I am married to James and I am a first-time Mum to our beautiful daughter, Isla. We live in a town just outside of Glasgow, really close-by to all of our family; we see each other nearly every day. We’re like the Walton’s with a Scottish accent.
I have had psoriasis for nearly a decade, as long as I have been teaching. Coincidence? I think not.
Outside of primary teaching I am a very active person. I grew up training to be a dancer. My life revolved around dance. Now I am all about the yoga. I am currently training to be a Yogabellies teacher. I love swimming and there’s nothing better than getting outside for a long walk, although in Scotland, it’s for the fresh air rather than the vitamin D.
So I should have glowing skin, right? Wrong.
As you can imagine, I used to feel a little hard done by with my skin. I have always been active. I’ve never been overweight (tell that to my 16 year old self). I’ve never even tried smoking (a puff of a cigar ONCE after holidaying in Cuba doesn’t count), or drank to excess (well, for a Scot), and my diet has always been relatively healthy (albeit a little heavy handed with chocolate).

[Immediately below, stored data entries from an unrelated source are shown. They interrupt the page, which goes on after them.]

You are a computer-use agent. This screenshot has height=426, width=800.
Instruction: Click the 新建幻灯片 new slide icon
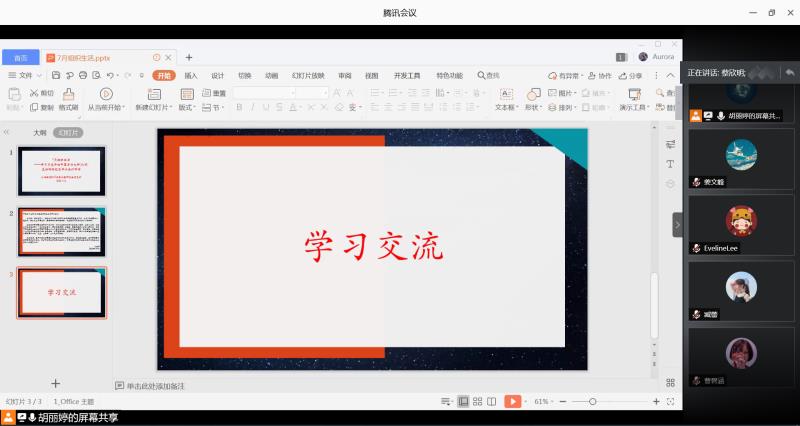coord(153,93)
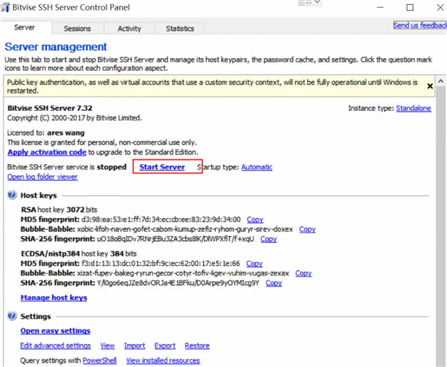Viewport: 447px width, 367px height.
Task: Copy the ECDSA SHA-256 fingerprint
Action: click(x=274, y=283)
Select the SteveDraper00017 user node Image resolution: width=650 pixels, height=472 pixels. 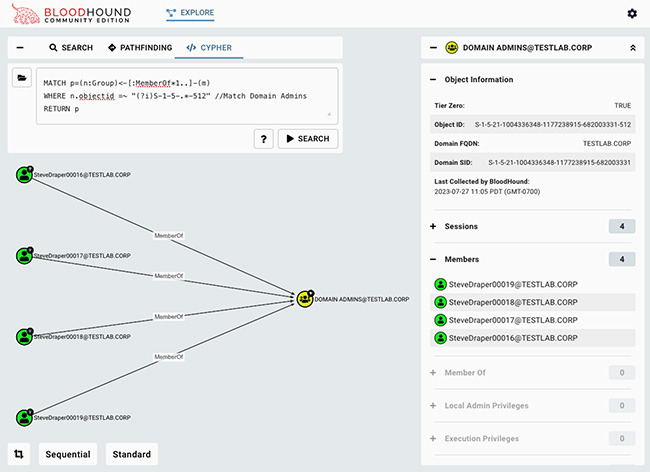[x=25, y=256]
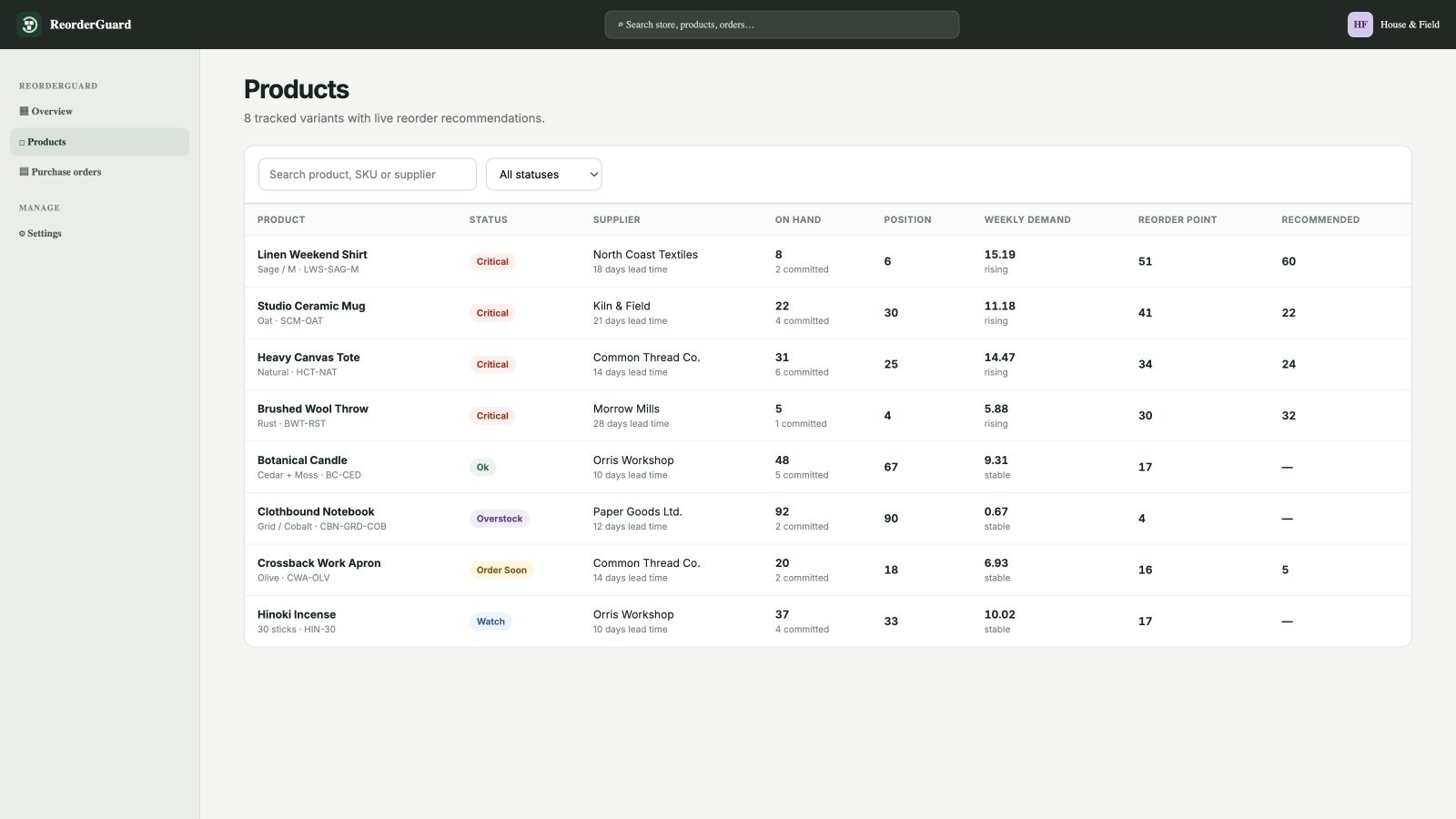Focus the global store search bar
The height and width of the screenshot is (819, 1456).
pyautogui.click(x=782, y=25)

No one else in my family has ever had psoriasis that we know of. So why did I have it? It is something I have had to learn about on my own. One of the reasons I am so passionate about spreading awareness is because I suddenly felt so alone with this disease I could barely spell, never mind control. I want to help others who suddenly find themselves with this chronic illness which affects so much more than your skin.
For me it started as tiny little patches which were originally misdiagnosed by a GP as dermatitis. I tried plenty of lotions, potions and old wives’ tales to try to clear my skin. Not much helped.
Fast forward a couple of years during a particularly stressful year at work and my guttate psoriasis covered nearly 60% of my body. I soldiered on. There was a lot of trial and error with many different topical treatments. Then my psoriasis became pustular; hundreds of tiny whiteheads covered my already inflamed, raw, itchy skin. This led to me being hospitalised for over 2 weeks.
That was a couple of years back.
Although I still have patches of psoriasis on my body, I have also experienced periods of clear skin thanks to certain treatments and a shift in mindset and lifestyle. I now feel much better educated about psoriasis and I feel equipped at managing any flare ups when they do occur. A newborn and sleepless nights has certainly been a testing time.
Thanks to the online psoriasis community, my own personal research and continuing an open dialogue as an NHS outpatient, I have all the tools I need to own my psoriasis and not let it own me.